Saved data entries:

========

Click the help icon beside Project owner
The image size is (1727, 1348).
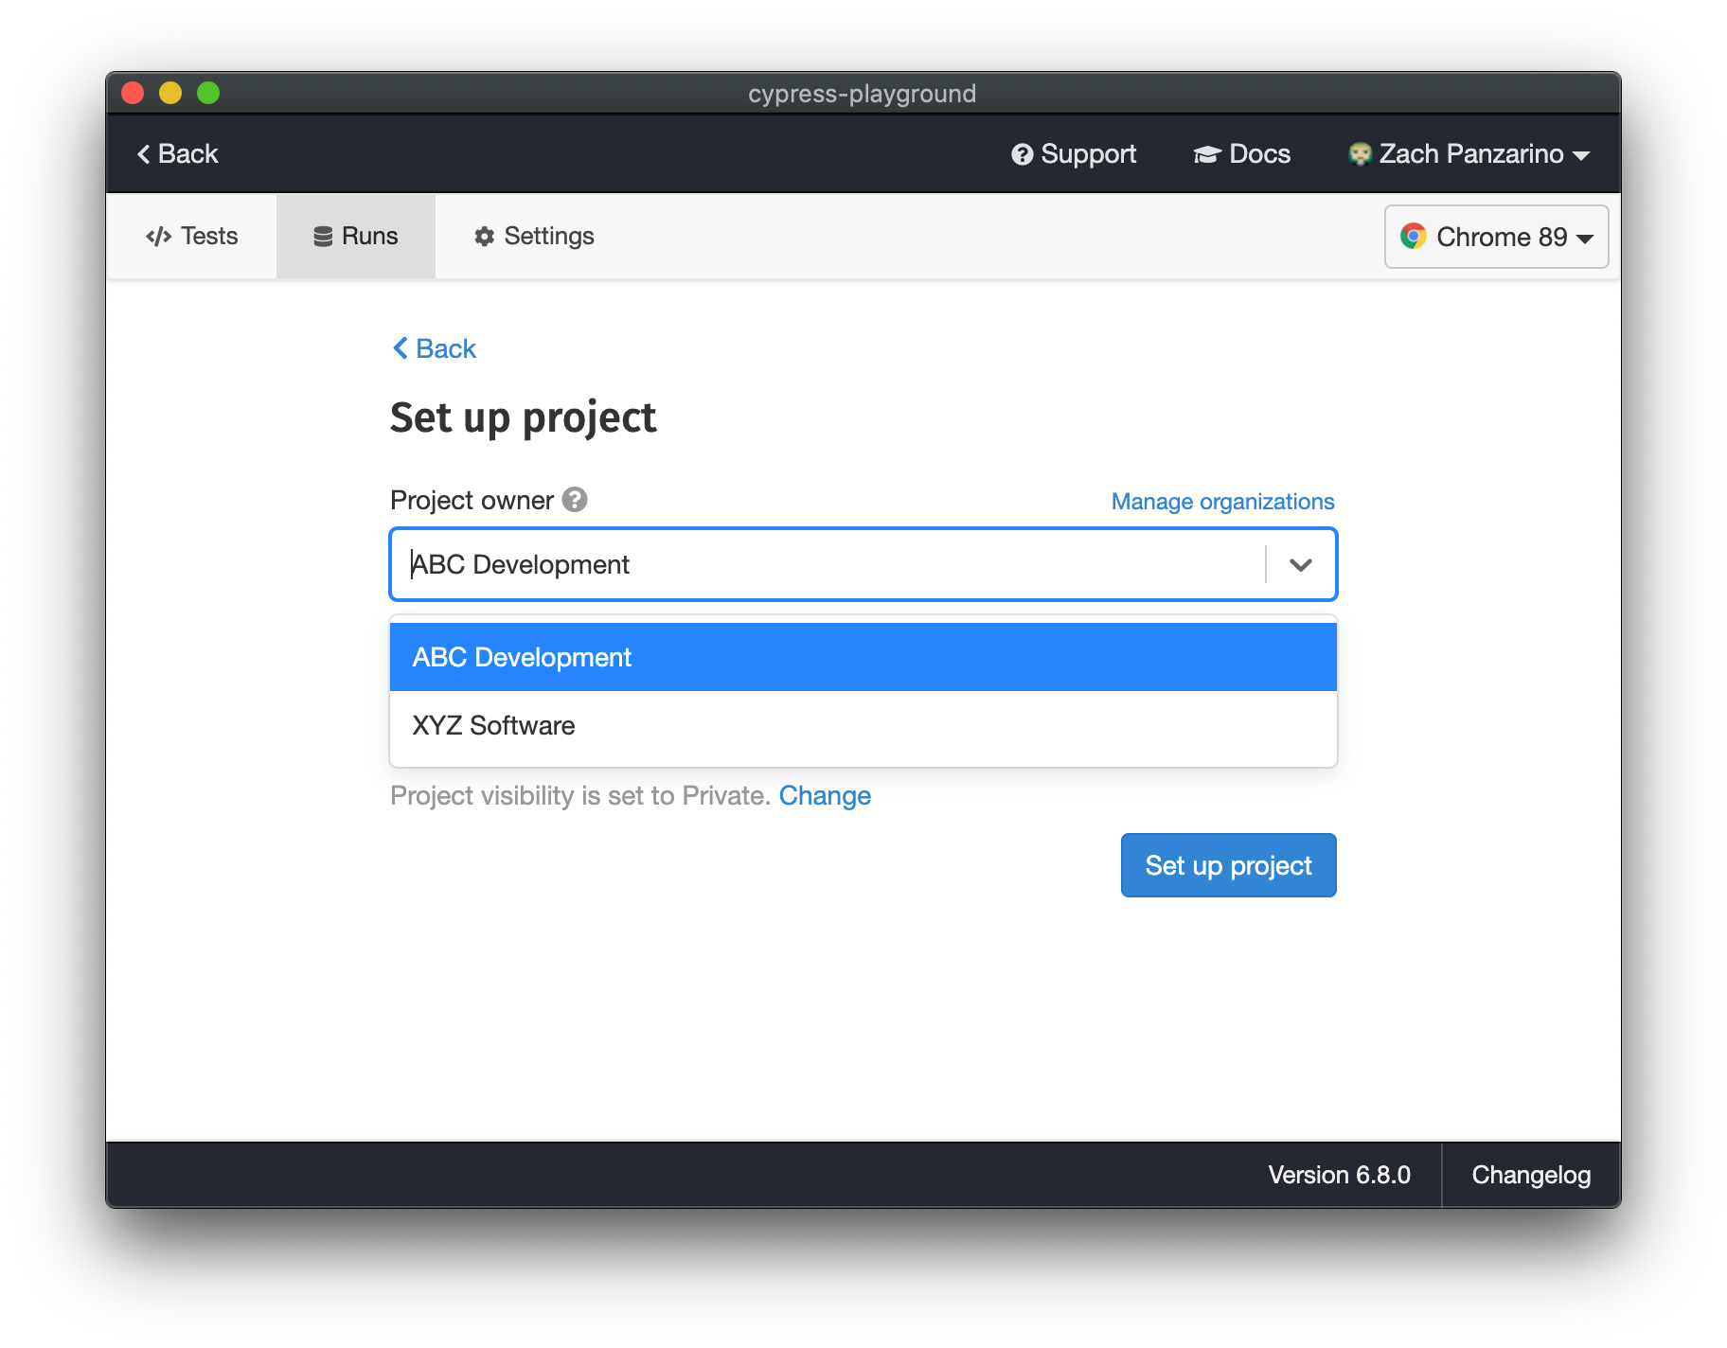pos(575,500)
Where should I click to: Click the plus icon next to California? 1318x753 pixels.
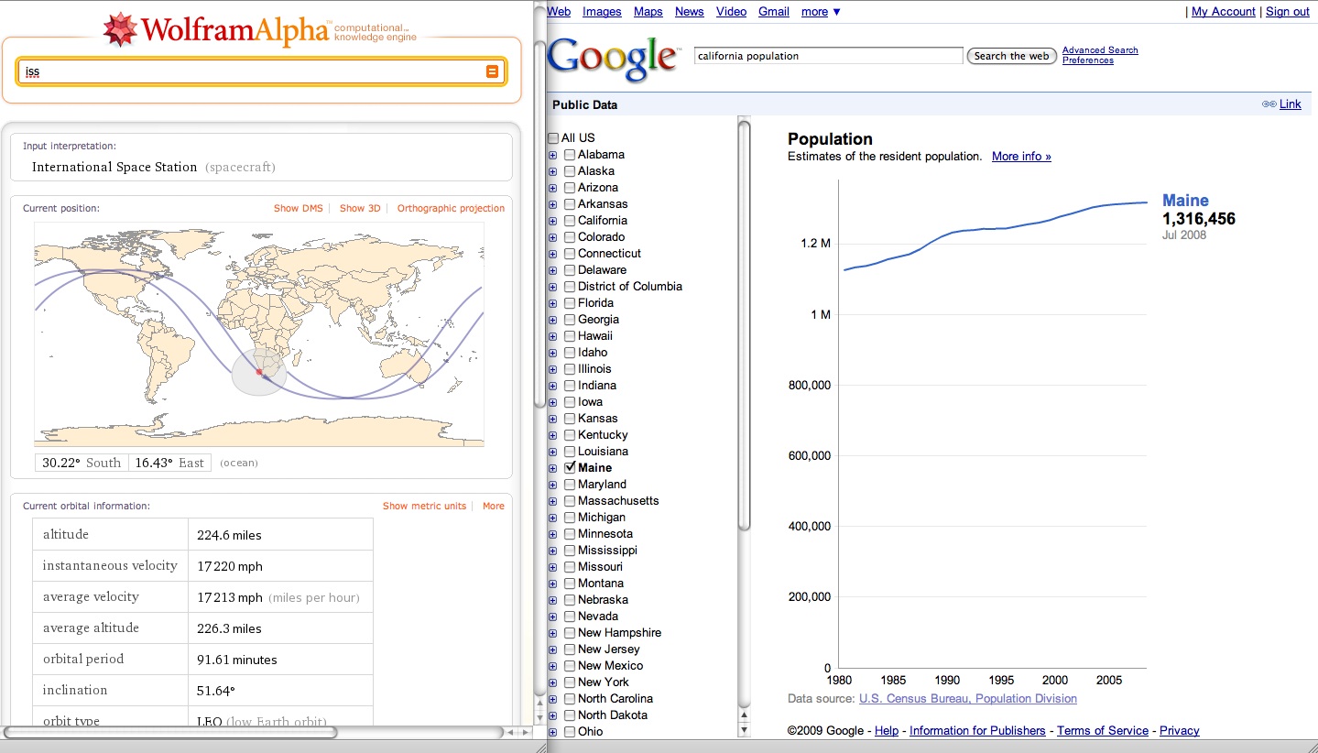(x=552, y=221)
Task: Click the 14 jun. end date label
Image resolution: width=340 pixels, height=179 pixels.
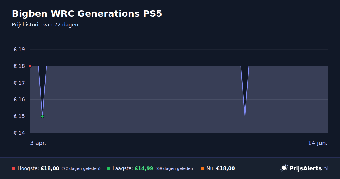Action: click(x=318, y=143)

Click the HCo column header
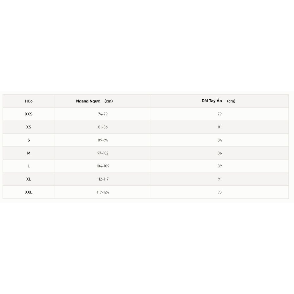point(29,101)
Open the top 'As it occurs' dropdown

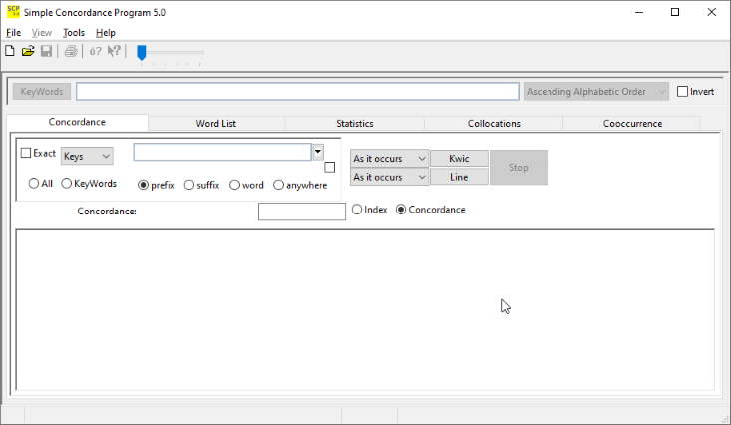point(389,159)
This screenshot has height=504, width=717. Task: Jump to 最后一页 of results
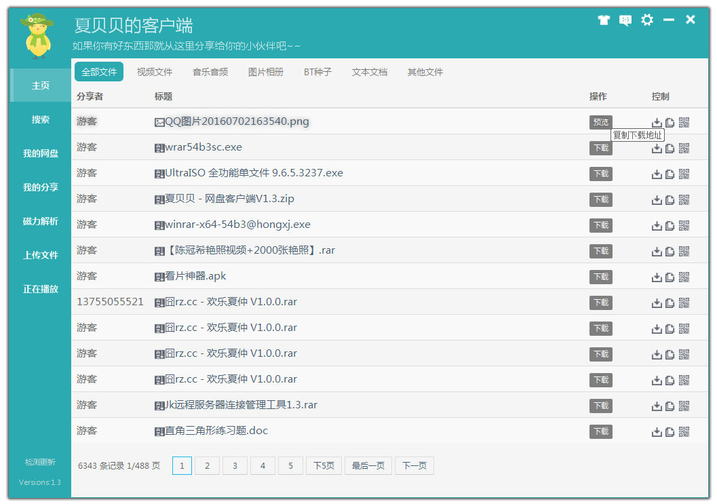pos(368,466)
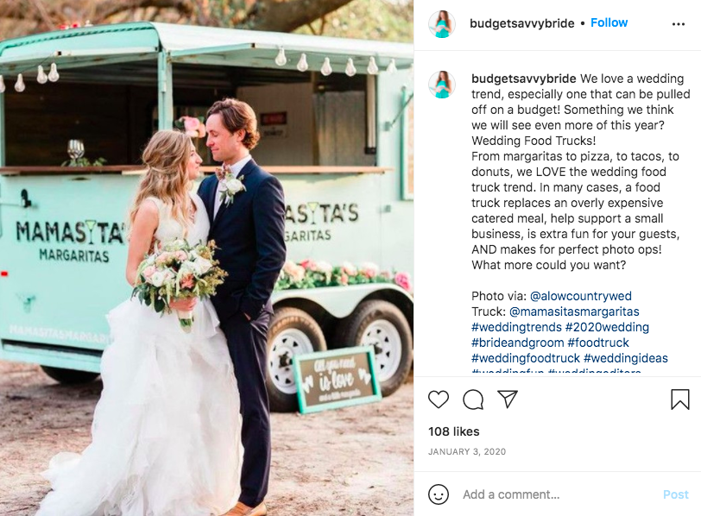Share the post via paper plane icon
This screenshot has height=516, width=701.
(x=508, y=399)
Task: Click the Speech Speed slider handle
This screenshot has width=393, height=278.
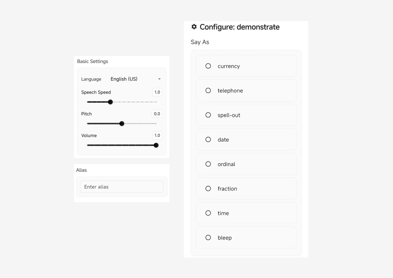Action: (110, 102)
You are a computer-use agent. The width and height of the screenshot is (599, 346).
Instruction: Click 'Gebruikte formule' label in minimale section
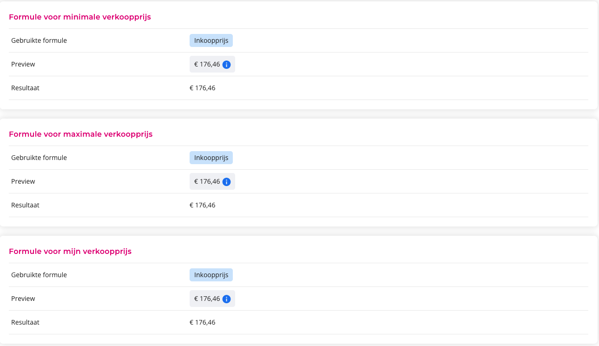(x=39, y=40)
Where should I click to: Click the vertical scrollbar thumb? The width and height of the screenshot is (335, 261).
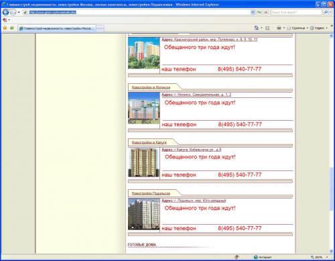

========

● Problem to work on:
Reproduce all of the entries word for word, skipping any pictures they hold.

● Expected answer:
Click the help icon beside Project owner
The image size is (1727, 1348).
pos(575,500)
Where should I click to: Click the plus icon next to California? 1318x753 pixels.
(x=552, y=221)
Task: Click the 14 jun. end date label
Image resolution: width=340 pixels, height=179 pixels.
Action: click(x=318, y=143)

Click the HCo column header
point(29,101)
Open the top 'As it occurs' dropdown

point(389,159)
This screenshot has height=504, width=717. Task: Jump to 最后一页 of results
pos(368,466)
Share the post via paper plane icon
This screenshot has height=516, width=701.
(x=508, y=399)
Task: Click the Speech Speed slider handle
This screenshot has width=393, height=278.
Action: (110, 102)
You are a computer-use agent. The width and height of the screenshot is (599, 346).
Instruction: Click 'Gebruikte formule' label in minimale section
(x=39, y=40)
Where should I click to: Click the vertical scrollbar thumb? The width and height of the screenshot is (335, 261).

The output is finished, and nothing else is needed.